§ **Objective**
Rewrite the records below with every instance of "Locate each element" changed to "Find each item", keeping everything else the same.

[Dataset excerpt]
** start **

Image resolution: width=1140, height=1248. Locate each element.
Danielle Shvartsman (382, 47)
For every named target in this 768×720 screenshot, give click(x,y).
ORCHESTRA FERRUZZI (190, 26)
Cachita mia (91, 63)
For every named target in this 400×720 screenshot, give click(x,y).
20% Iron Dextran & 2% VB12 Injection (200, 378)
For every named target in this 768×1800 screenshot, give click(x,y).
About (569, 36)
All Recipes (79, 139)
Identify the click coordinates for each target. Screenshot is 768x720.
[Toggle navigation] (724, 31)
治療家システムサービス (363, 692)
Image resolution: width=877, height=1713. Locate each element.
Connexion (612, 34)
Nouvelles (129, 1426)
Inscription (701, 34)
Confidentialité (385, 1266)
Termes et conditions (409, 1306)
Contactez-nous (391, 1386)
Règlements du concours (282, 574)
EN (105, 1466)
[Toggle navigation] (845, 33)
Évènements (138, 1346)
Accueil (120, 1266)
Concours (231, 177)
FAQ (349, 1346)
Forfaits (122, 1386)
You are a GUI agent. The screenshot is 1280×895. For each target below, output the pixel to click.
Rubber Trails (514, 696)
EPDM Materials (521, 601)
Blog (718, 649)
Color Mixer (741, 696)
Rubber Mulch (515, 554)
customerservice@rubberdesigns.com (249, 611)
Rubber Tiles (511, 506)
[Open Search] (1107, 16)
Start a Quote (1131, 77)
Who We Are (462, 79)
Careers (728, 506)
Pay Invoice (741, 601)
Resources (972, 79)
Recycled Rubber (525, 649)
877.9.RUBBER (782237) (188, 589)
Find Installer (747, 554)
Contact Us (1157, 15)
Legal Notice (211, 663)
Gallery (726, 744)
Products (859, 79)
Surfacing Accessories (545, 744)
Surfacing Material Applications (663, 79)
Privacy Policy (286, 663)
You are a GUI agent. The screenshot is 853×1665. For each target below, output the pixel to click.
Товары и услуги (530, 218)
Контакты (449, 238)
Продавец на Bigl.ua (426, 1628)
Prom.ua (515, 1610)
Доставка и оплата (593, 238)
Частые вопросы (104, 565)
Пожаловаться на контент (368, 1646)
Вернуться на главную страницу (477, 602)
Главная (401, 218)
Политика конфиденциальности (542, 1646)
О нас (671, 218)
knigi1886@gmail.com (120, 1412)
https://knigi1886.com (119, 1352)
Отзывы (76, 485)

** end **

§ **Solved problem**
Image resolution: width=1140, height=1248. Find each item.
Danielle Shvartsman (382, 47)
For every named target in this 768×720 screenshot, give click(x,y).
ORCHESTRA FERRUZZI (190, 26)
Cachita mia (91, 63)
For every named target in this 400×720 screenshot, give click(x,y).
20% Iron Dextran & 2% VB12 Injection (200, 378)
For every named target in this 768×1800 screenshot, give click(x,y).
About (569, 36)
All Recipes (79, 139)
Identify the click coordinates for each target. Screenshot is 768x720.
[Toggle navigation] (724, 31)
治療家システムサービス (363, 692)
Image resolution: width=877, height=1713. Find each item.
Connexion (612, 34)
Nouvelles (129, 1426)
Inscription (701, 34)
Confidentialité (385, 1266)
Termes et conditions (409, 1306)
Contactez-nous (391, 1386)
Règlements du concours (282, 574)
EN (105, 1466)
[Toggle navigation] (845, 33)
Évènements (138, 1346)
Accueil (120, 1266)
Concours (231, 177)
FAQ (349, 1346)
Forfaits (122, 1386)
You are a GUI agent. The screenshot is 1280×895. For each target below, output the pixel to click.
Rubber Trails (514, 696)
EPDM Materials (521, 601)
Blog (718, 649)
Color Mixer (741, 696)
Rubber Mulch (515, 554)
customerservice@rubberdesigns.com (249, 611)
Rubber Tiles (511, 506)
[Open Search] (1107, 16)
Start a Quote (1131, 77)
Who We Are (462, 79)
Careers (728, 506)
Pay Invoice (741, 601)
Resources (972, 79)
Recycled Rubber (525, 649)
877.9.RUBBER (782237) (188, 589)
Find Installer (747, 554)
Contact Us (1157, 15)
Legal Notice (211, 663)
Gallery (726, 744)
Products (859, 79)
Surfacing Accessories (545, 744)
Surfacing Material Applications (663, 79)
Privacy Policy (286, 663)
You are a GUI agent. The screenshot is 853×1665. For each target below, output the pixel to click.
Товары и услуги (530, 218)
Контакты (449, 238)
Продавец на Bigl.ua (426, 1628)
Prom.ua (515, 1610)
Доставка и оплата (593, 238)
Частые вопросы (104, 565)
Пожаловаться на контент (368, 1646)
Вернуться на главную страницу (477, 602)
Главная (401, 218)
Политика конфиденциальности (542, 1646)
О нас (671, 218)
knigi1886@gmail.com (120, 1412)
https://knigi1886.com (119, 1352)
Отзывы (76, 485)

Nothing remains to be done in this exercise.